**Exercise details**
Copy every line in the entries below that contains the string "what", treating uppercase and lowercase letters as distinct.

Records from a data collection
============
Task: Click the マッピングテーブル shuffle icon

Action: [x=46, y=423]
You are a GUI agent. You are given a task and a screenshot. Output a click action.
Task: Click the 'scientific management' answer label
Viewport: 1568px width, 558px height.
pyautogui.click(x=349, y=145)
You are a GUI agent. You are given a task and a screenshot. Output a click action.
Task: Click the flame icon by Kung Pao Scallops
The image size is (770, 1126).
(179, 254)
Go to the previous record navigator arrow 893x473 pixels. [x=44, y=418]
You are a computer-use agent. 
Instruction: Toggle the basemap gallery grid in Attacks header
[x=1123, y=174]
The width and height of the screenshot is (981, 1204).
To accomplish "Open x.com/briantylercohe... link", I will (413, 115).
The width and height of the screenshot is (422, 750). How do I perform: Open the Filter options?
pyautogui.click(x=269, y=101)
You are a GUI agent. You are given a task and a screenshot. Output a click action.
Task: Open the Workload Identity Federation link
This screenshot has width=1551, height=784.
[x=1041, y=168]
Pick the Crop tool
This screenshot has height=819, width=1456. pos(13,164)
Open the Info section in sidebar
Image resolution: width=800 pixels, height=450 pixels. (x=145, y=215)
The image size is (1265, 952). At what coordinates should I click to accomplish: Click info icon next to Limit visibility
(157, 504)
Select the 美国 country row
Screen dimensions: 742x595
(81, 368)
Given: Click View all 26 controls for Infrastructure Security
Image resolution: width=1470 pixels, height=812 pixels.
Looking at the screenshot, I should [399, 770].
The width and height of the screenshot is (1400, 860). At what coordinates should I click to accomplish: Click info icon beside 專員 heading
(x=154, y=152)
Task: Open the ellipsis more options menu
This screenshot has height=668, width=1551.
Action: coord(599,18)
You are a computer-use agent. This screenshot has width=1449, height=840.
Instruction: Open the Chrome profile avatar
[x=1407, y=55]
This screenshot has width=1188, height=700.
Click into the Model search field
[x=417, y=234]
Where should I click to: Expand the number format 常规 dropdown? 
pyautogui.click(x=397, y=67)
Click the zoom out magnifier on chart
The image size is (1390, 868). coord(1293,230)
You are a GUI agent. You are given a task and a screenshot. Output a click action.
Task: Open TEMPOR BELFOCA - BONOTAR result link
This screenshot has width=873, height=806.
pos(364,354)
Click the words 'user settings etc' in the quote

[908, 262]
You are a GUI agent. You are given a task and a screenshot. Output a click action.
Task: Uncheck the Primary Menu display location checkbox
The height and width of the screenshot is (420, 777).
============
**The output**
The image size is (1265, 952). At what coordinates should I click to accomplish: Click info icon next to Limit visibility
The width and height of the screenshot is (1400, 860). At what coordinates should I click to accomplish: Click info icon beside 專員 heading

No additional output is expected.